The library district wants to build a new 30,000-square-foot, single-level main branch at the corner of Sprague Avenue and Herald Road, which would be part of an expanded Balfour Park in Spokane Valley. By keeping it on one level, the building would commit more square-footage to actual use because no space would be needed for stairways and elevator shafts, the district explains, plus the new branch could be operated with less staff.
It also wants to build a new, 10,000-square-foot branch at Conklin Road to serve Greenacres and remodel the Argonne branch near Millwood to expand into what is now the district’s administration offices. The existing main Valley branch would be converted to administrative offices and an operations center.
Voters will decide next month whether the $22 million plan gets the green light.
If approved, property owners in the Spokane Valley area would see their taxes increase about $14 per $100,000 of assessed value per year over the next 20 years to repay the bonds, according to the library district.
Estimated cost of the new main branch is $15 million, $5 million for the smaller Conklin branch and $2 million for the Argonne expansion.
Ballots should be arriving in the mail by the end of next week and must be postmarked or dropped off by April 22 to be counted.
Valley voters will see two issues on their ballots. One asks whether a Spokane Valley Library Capital Facilities Area should be created, which would limit the proposed tax increase to properties nearest the planned new branches, and the second asks whether taxes should be increased to pay for the proposed bond. Ballots will be sent only to voters within the proposed capital facilities area, and the bond measure requires a supermajority of at least 60 percent for passage.
The proposed capital facilities area includes the boundaries of the Central Valley, East Valley and West Valley school districts.
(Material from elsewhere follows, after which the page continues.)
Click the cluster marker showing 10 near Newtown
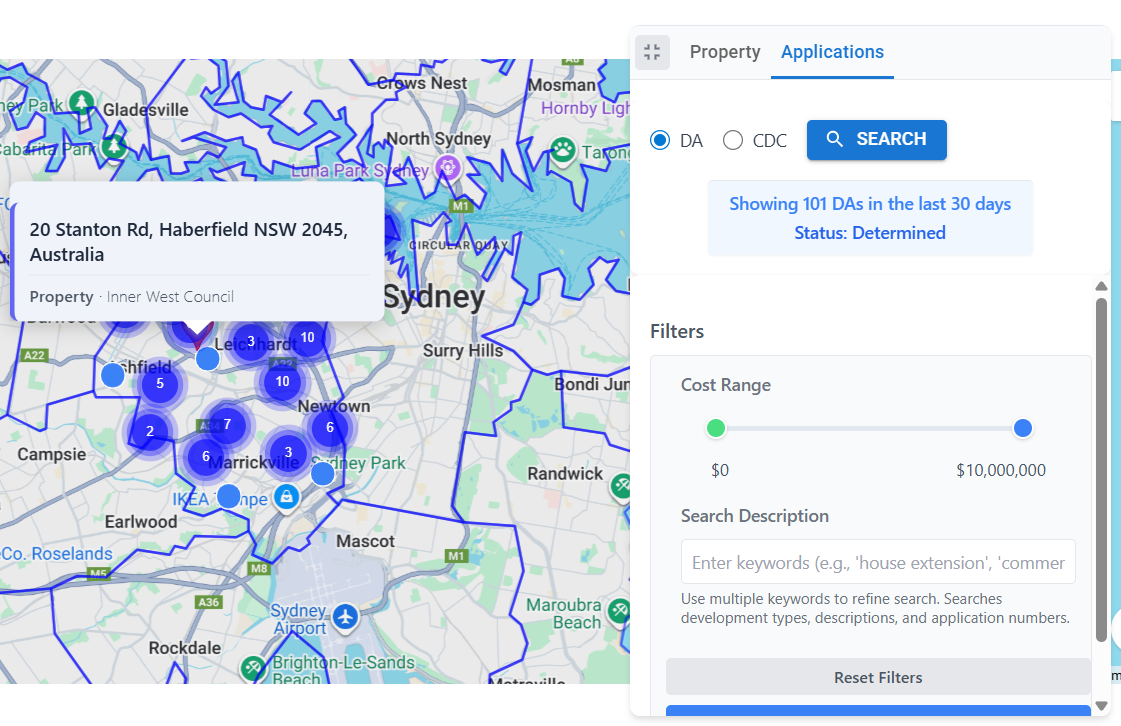tap(282, 381)
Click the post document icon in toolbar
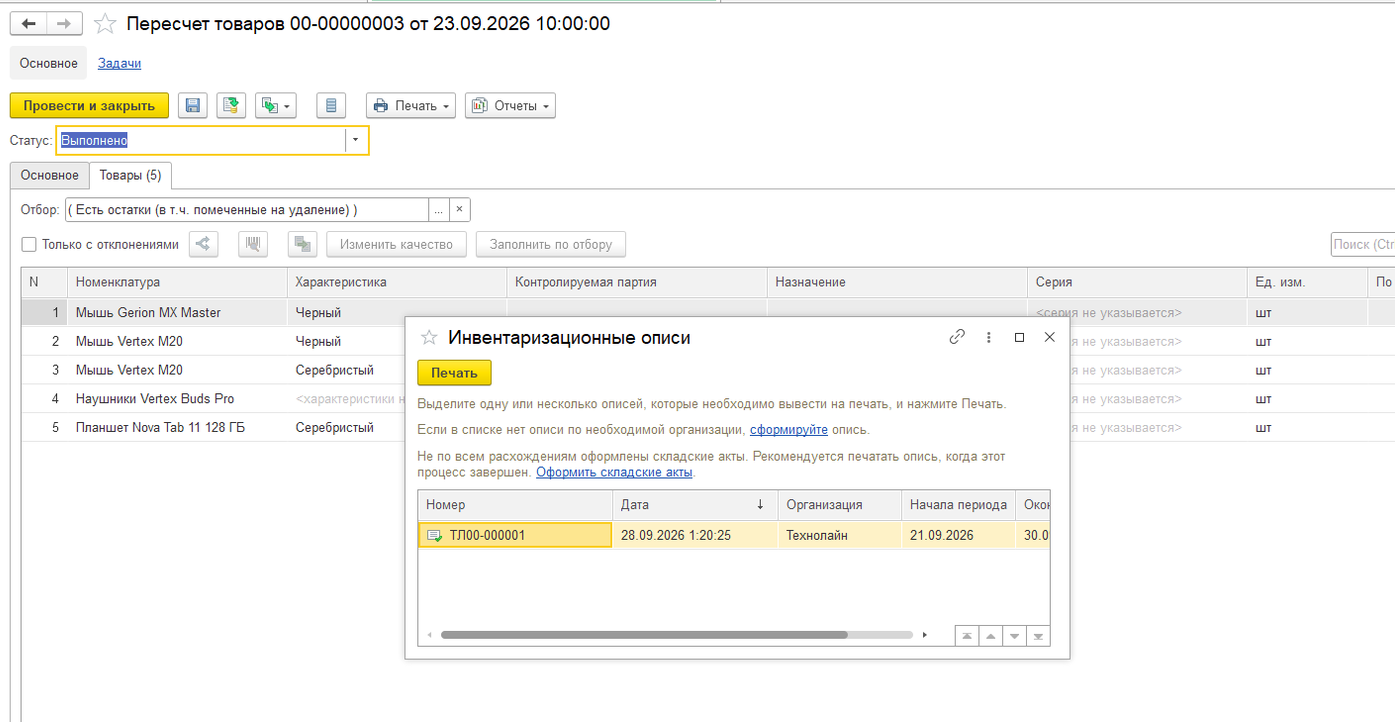The width and height of the screenshot is (1395, 722). [232, 105]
Exceptions include the city of Liberty Lake, which has its own municipal library system, and a few neighborhoods in West Valley that are within the city limits of Spokane, which also has its own municipal library system.
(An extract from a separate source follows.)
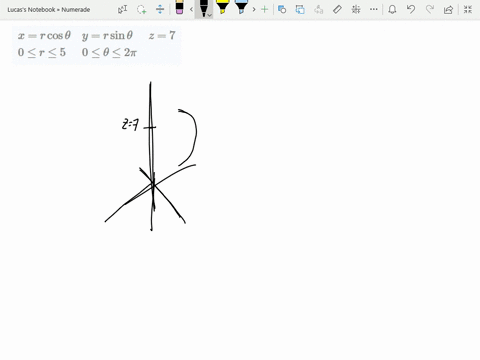Viewport: 480px width, 360px height.
Task: Activate the lasso select tool
Action: point(142,9)
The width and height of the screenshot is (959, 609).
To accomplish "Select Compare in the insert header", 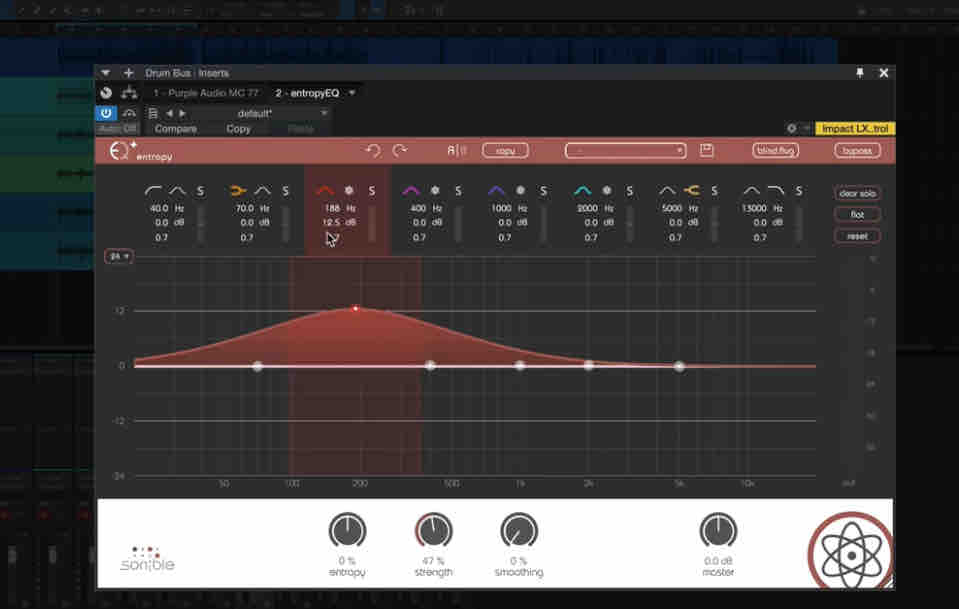I will [x=175, y=128].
It’s the same approach that was taken in 2003 when residents of the Moran Prairie area of the South Hill created their own service area to pay for bonds used to build a new branch closer to them.
The library district is one of the largest in the state, serving from the West Plains to the state line and up into Deer Park. None of the proposed Spokane Valley bond would be used for converting the existing main branch to administrative and operations use, Ledeboer said, because those are services that benefit the entire district.
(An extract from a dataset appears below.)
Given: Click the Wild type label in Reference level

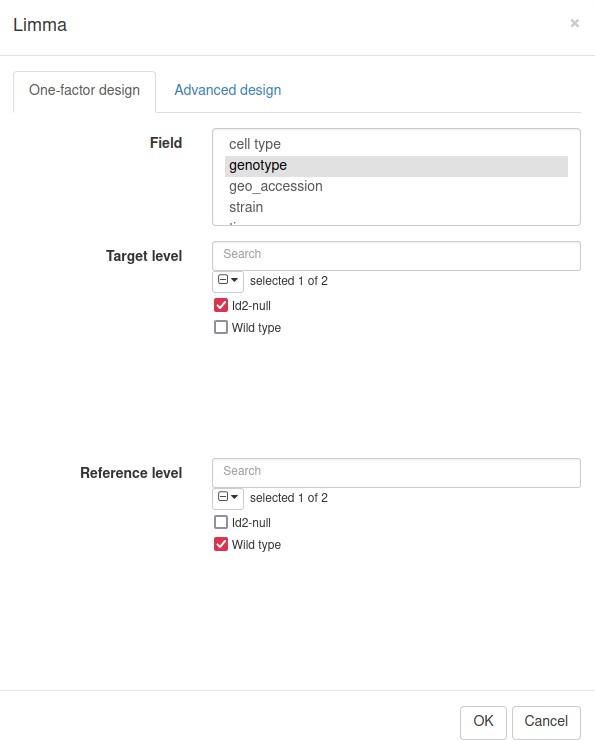Looking at the screenshot, I should (256, 545).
Tax increases generally are a tough sell in the conservative Spokane Valley.
Voters dumped the library district’s $33.4 million bond proposal in 2008, for example, but three years earlier had overwhelming decided to join the countywide district rather than form their own municipal system.
But backers believe support is stronger this time because the proposal has been scaled back and is seen by many community leaders as a key part of overall plans to help revitalize a popular stretch of Sprague in the heart of Spokane Valley.
“It’s an issue that has a lot of appeal,” said Rick Lloyd, president of Citizens for Valley Libraries, the group urging passage of next month’s bond measure. “Libraries, and the services they provide, are an important part of a healthy community.”